**Excerpted text**
Anthropic
Add Riza as a Python code interpreter to Claude 3
LLMs like Anthropic’s Claude are good at lots of things, but executing code isn’t one of them. Fortunately, models like Claude 3 understand this and allow you to supplement their functionality with external “tools”.
In this guide we’ll use Python to hook up the Riza Code Interpreter API as a tool for Claude to use when it wants or needs to execute Python. Using Riza as the code execution environment keeps your local machine safe in case the model does something unexpected.
First we import and initialize required libraries from Anthropic and Riza.
import anthropic
import rizaio
client = anthropic.Anthropic()
riza = rizaio.Riza()
We’ll create a message for Claude that requires code execution to answer. Here we ask Claude to base32 encode the message “purple monkey dishwasher.”
messages = [
{"role": "user", "content": "Please base32 encode this message: purple monkey dishwasher"},
]
Sending this message to Claude without offering any additional tools results in unexpected hallucinated output. Here are two consecutive responses to the above prompt.

**Explore the material**
**A)** Translate this sentence from the Riza guide into Spanish: "Using Riza as the code execution environment keeps your local machine safe in case the model does something unexpected."
**B)** Repeat the stretch of the Riza guide from "riza = rizaio.Riza()" through "the above prompt.", word for word.
You won't need the entries to do any of this.

**Records supplied**
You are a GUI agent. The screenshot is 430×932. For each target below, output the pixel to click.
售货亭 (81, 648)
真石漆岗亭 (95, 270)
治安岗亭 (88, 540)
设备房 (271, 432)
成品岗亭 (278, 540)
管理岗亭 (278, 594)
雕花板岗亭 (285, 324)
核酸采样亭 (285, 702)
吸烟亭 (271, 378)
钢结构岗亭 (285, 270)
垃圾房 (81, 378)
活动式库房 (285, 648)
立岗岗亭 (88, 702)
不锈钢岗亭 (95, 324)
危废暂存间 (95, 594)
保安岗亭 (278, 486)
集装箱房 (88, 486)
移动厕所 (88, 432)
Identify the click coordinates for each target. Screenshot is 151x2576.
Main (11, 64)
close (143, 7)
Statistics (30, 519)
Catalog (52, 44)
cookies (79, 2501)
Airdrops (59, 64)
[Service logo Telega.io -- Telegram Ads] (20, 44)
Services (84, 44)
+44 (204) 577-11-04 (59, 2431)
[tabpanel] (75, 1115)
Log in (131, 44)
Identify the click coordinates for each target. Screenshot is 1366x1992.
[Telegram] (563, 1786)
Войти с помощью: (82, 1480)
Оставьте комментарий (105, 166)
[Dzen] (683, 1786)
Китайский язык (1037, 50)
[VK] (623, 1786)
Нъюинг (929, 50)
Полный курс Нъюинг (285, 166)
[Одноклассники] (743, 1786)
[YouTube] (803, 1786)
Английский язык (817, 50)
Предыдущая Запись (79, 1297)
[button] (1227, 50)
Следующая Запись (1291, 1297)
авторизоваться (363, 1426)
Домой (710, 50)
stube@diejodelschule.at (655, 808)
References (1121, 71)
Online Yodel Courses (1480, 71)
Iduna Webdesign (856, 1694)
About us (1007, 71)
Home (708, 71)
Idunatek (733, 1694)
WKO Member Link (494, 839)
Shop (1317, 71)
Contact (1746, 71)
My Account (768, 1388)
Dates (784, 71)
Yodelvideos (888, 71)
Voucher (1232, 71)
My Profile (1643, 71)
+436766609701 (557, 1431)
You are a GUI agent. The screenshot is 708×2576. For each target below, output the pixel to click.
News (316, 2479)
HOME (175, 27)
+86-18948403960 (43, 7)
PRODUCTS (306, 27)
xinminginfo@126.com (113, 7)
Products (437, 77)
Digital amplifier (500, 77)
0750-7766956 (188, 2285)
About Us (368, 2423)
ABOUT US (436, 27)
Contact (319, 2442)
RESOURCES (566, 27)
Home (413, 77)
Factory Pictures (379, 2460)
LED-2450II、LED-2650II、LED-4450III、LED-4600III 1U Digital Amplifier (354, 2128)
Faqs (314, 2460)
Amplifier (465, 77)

**Answers in order**
**A)** Usar Riza como entorno de ejecución de código mantiene segura tu máquina local en caso de que el modelo haga algo inesperado.

**B)**
riza = rizaio.Riza()
We’ll create a message for Claude that requires code execution to answer. Here we ask Claude to base32 encode the message “purple monkey dishwasher.”
messages = [
{"role": "user", "content": "Please base32 encode this message: purple monkey dishwasher"},
]
Sending this message to Claude without offering any additional tools results in unexpected hallucinated output. Here are two consecutive responses to the above prompt.